Request 1:
Rewrite the records with "gradient triangle" changed to "shaded triangle", keeping everything else the same.

### Step4: Dataset preparation

#### (1) Import packages

In [1]:
import os,pickle,requests
import numpy as np

#### (2) Download the Shakespeare dataset

In [2]:
input_file_path = '../data/shakespeare_char/input.txt'
data_url = 'https://raw.githubusercontent.com/karpathy/char-rnn/master/data/tinyshakespeare/input.txt'

if not os.path.exists(input_file_path):
    with open(input_file_path, 'w') as f:
        f.write(requests.get(data_url).text)

#### (3) Print the texts from the Shakespeare dataset

In [3]:
with open(input_file_path, 'r') as f:
    data = f.read()
print(f"length of dataset in characters: {len(data):,}")
print(data[:1000])

length of dataset in characters: 1,115,394
First Citizen:
Before we proceed any further, hear me speak.

All:
Speak, speak.

First Citizen:
You are all resolved rather to die than to famish?

All:
Resolved. resolved.

First Citizen:
First, you know Caius Marcius is chief enemy to the people.

All:
We know't, we know't.

First Citizen:
Let us kill him, and we'll have corn at our own price.
Is't a verdict?

All:
No more talking on't; let it be done: away, away!

Second Citizen:
One word, good citizens.

First Citizen:
We are accounted poor citizens, the patricians good.

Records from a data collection
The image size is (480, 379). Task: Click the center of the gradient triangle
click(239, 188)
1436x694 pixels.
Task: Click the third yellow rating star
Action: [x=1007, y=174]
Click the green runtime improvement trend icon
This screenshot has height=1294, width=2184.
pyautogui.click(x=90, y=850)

Request 2:
Answer these questions from the dataset preparation text.
(a) What length in characters is printed for the dataset?
(b) At what file path is the downloaded Shakespeare text saved?
(c) How many of the dataset's leading characters does the code print?

Complete output 1:
The image size is (480, 379). Task: Click the center of the shaded triangle
click(239, 188)
1436x694 pixels.
Task: Click the third yellow rating star
Action: [x=1007, y=174]
Click the green runtime improvement trend icon
This screenshot has height=1294, width=2184.
pyautogui.click(x=90, y=850)

Complete output 2:
(a) 1,115,394
(b) ../data/shakespeare_char/input.txt
(c) 1,000